**Dataset entries:**
'''

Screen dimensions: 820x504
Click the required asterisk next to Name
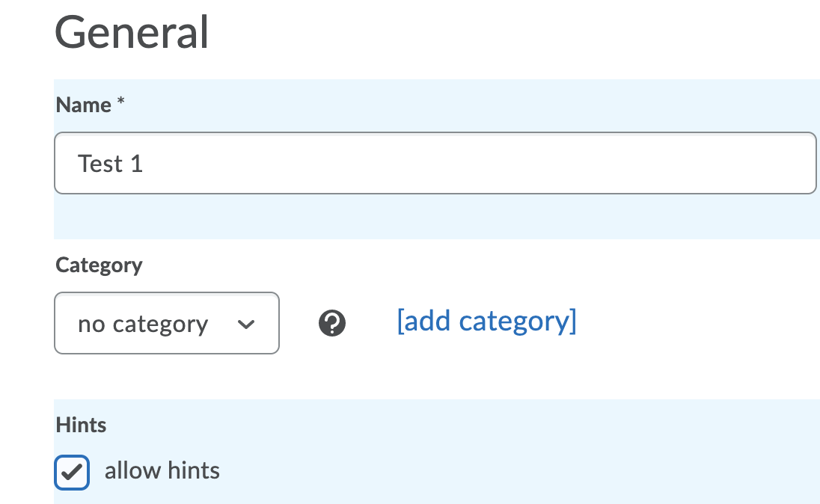pos(120,104)
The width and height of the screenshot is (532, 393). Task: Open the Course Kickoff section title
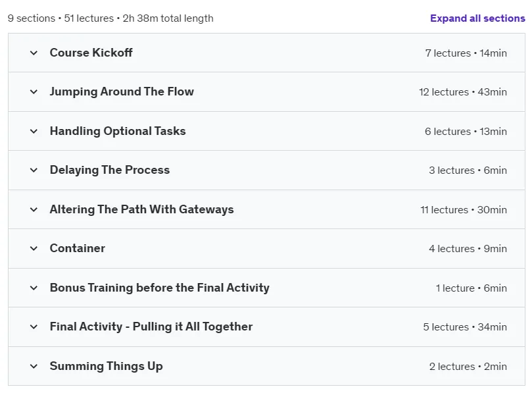[91, 53]
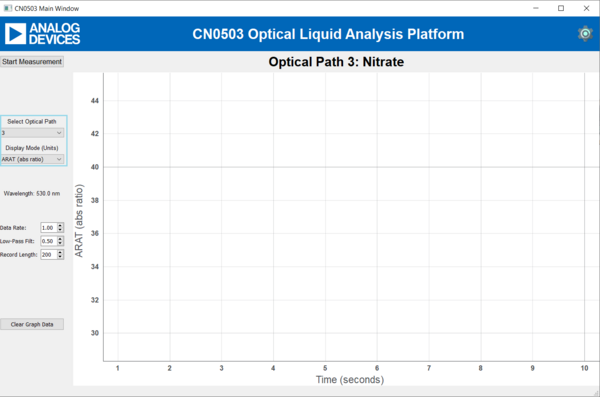Start Measurement button
Image resolution: width=600 pixels, height=397 pixels.
(32, 62)
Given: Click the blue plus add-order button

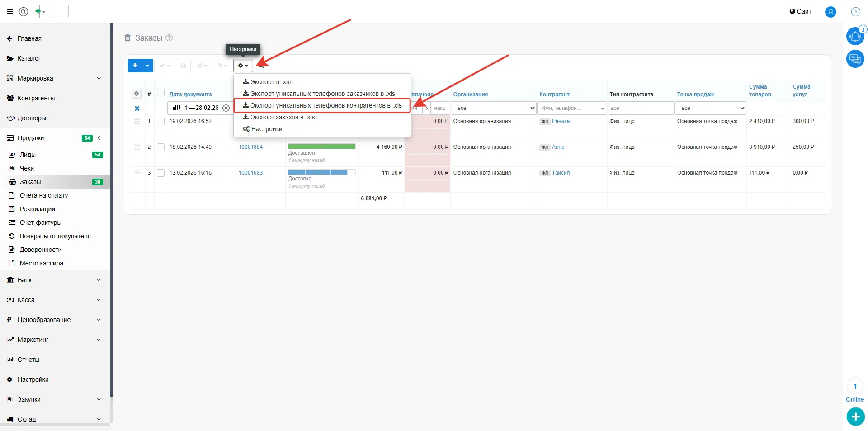Looking at the screenshot, I should click(x=135, y=66).
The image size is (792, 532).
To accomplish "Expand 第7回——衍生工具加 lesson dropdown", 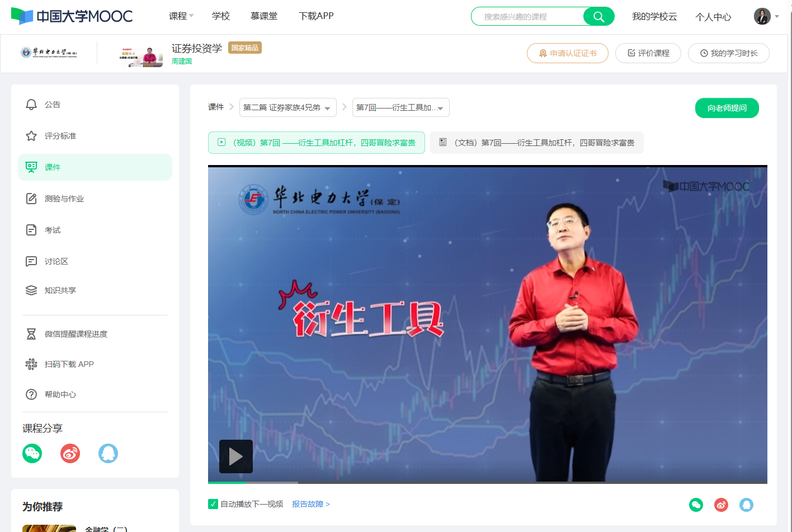I will coord(400,107).
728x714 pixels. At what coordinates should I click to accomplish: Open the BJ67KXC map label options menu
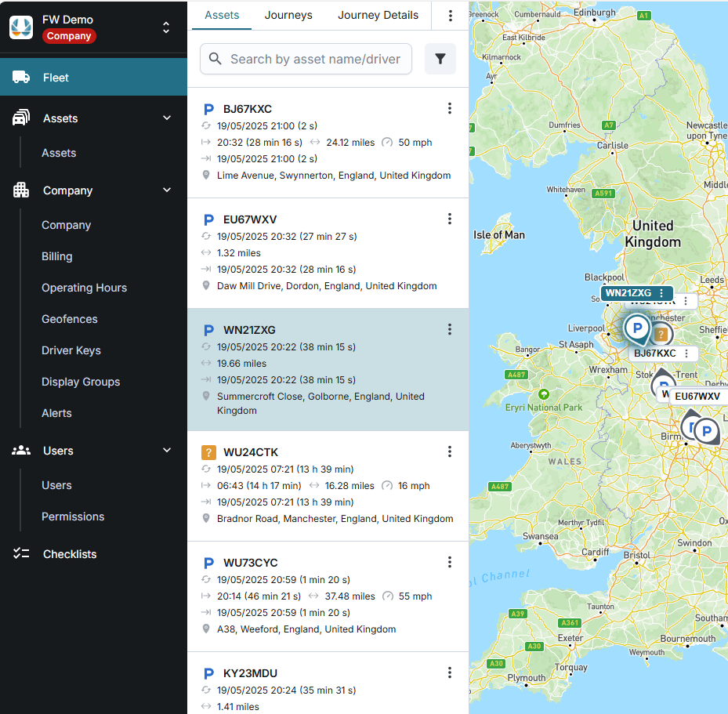click(x=686, y=353)
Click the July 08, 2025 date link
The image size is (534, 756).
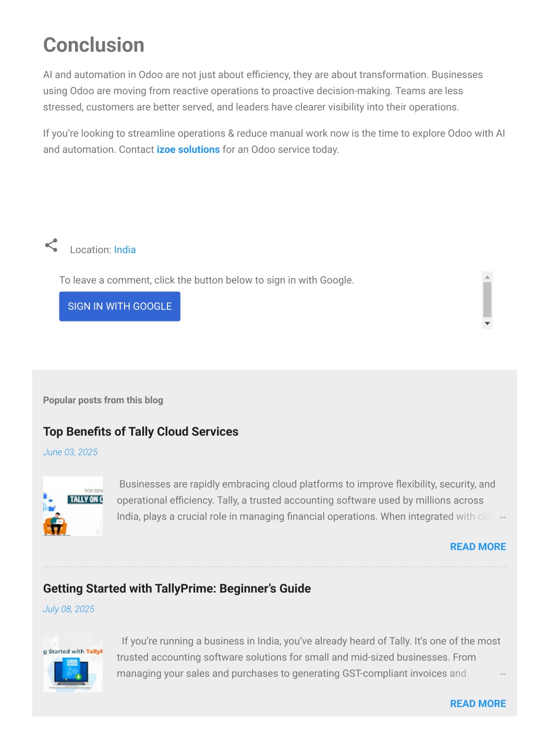click(x=69, y=609)
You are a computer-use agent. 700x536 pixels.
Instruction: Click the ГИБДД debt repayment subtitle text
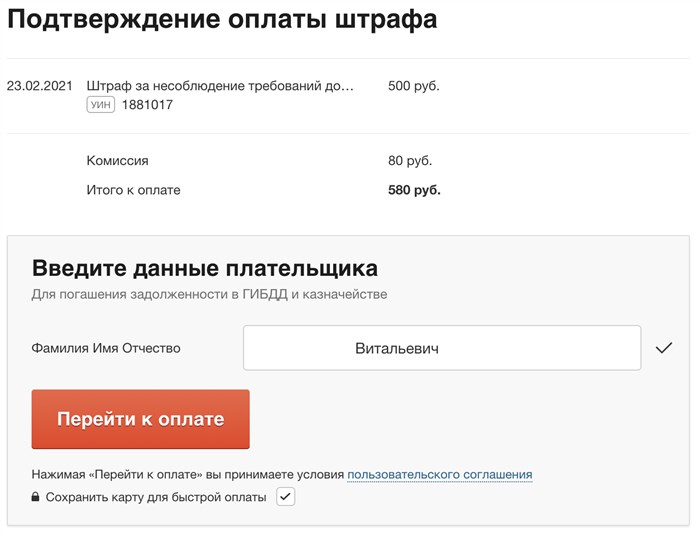pos(209,295)
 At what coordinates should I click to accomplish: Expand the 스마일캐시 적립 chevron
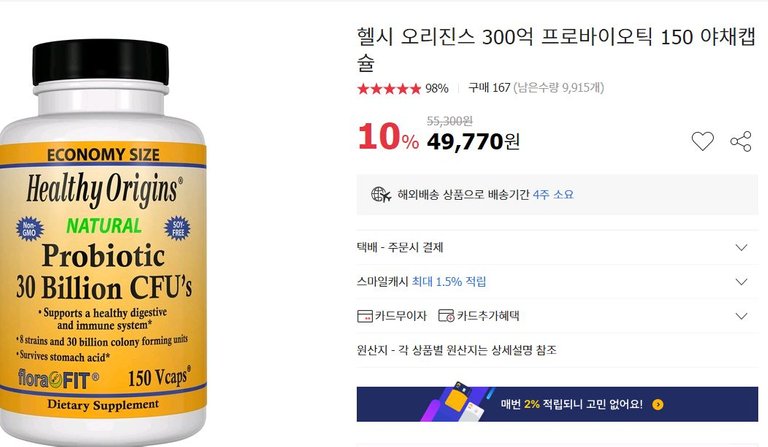tap(742, 282)
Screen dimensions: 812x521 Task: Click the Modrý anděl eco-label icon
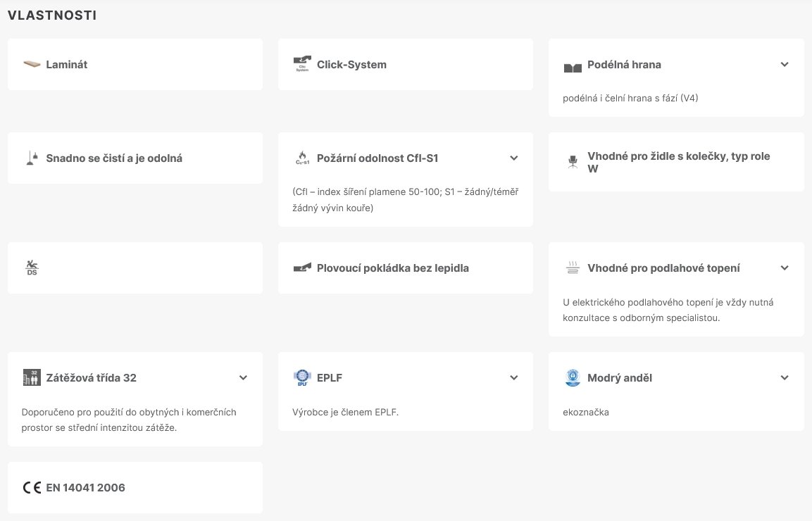(x=573, y=378)
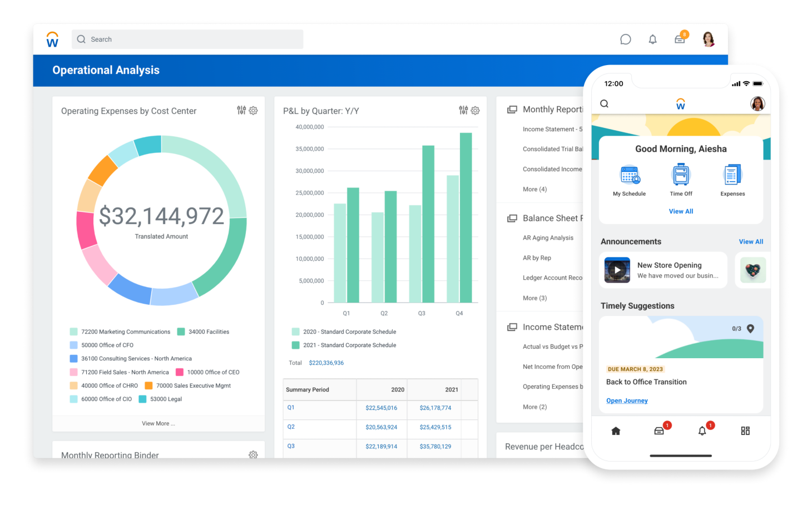Expand More (3) in the Balance Sheet section

click(x=534, y=298)
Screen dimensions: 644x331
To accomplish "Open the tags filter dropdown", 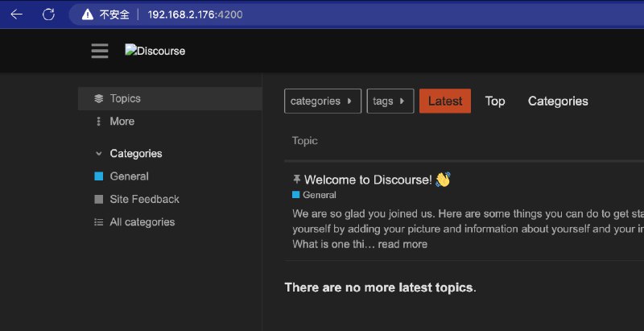I will pyautogui.click(x=390, y=101).
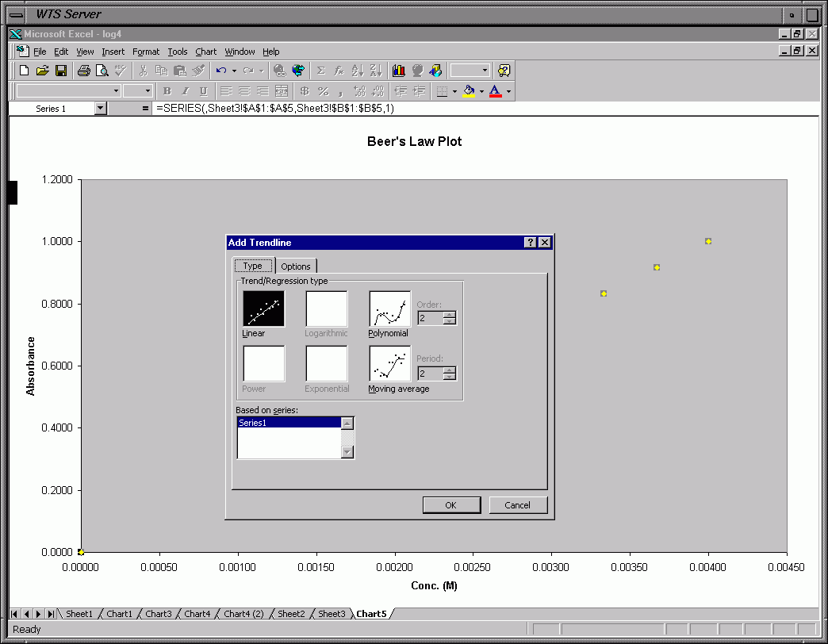
Task: Switch to the Options tab
Action: tap(296, 266)
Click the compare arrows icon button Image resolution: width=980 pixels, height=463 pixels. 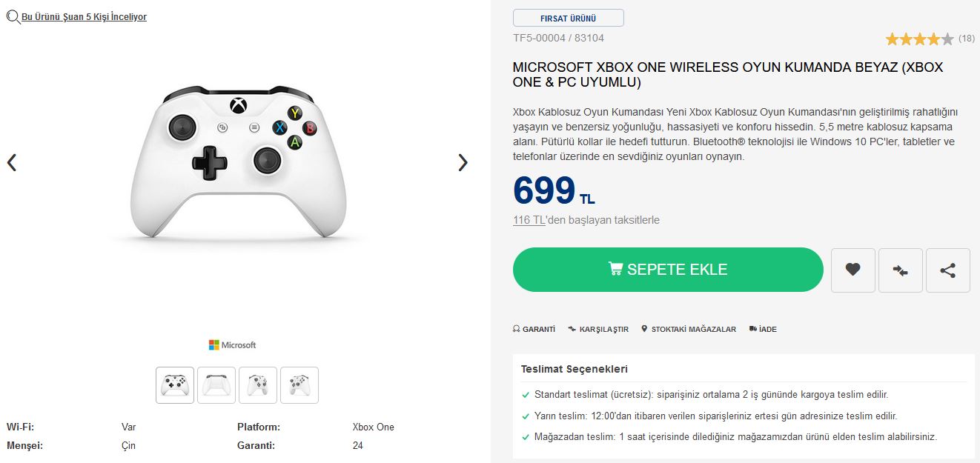coord(900,270)
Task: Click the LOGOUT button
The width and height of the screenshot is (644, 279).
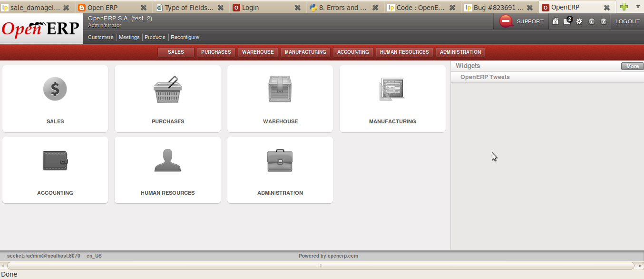Action: [627, 21]
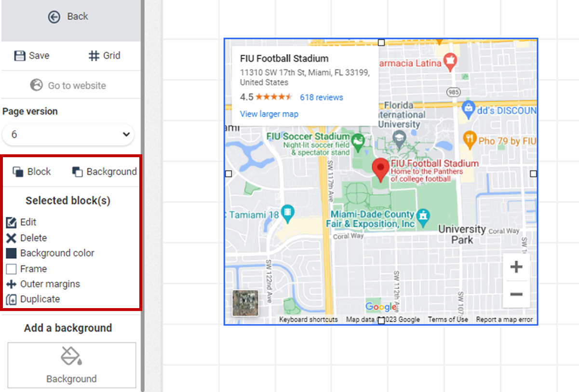The image size is (579, 392).
Task: Select the Background tab
Action: 104,172
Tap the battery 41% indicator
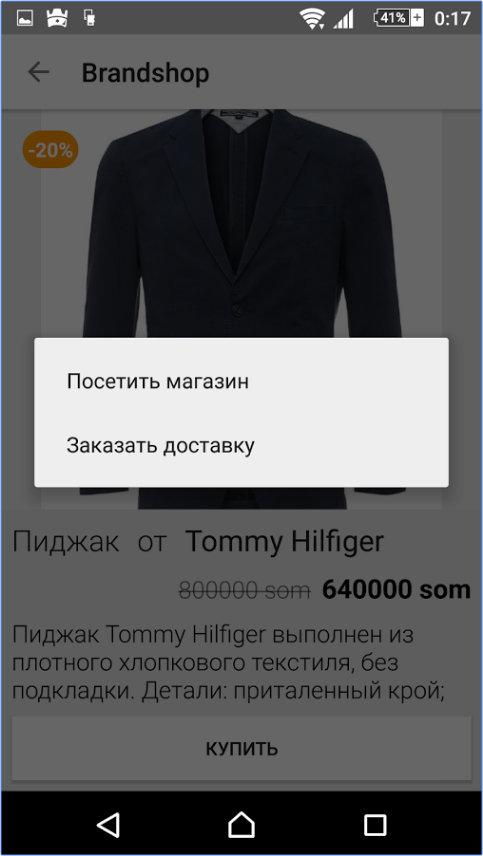 coord(399,18)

'''

**What you need to do:** Set out, exactly as given, the line that contains "The width and height of the screenshot is (644, 279)." along with each line after it through the end of the records above; omit the pictures.

**Result of this exercise:**
The width and height of the screenshot is (644, 279).
Action: [627, 21]
The image size is (579, 392).
Task: Select the Background tab
Action: 104,172
Tap the battery 41% indicator
 coord(399,18)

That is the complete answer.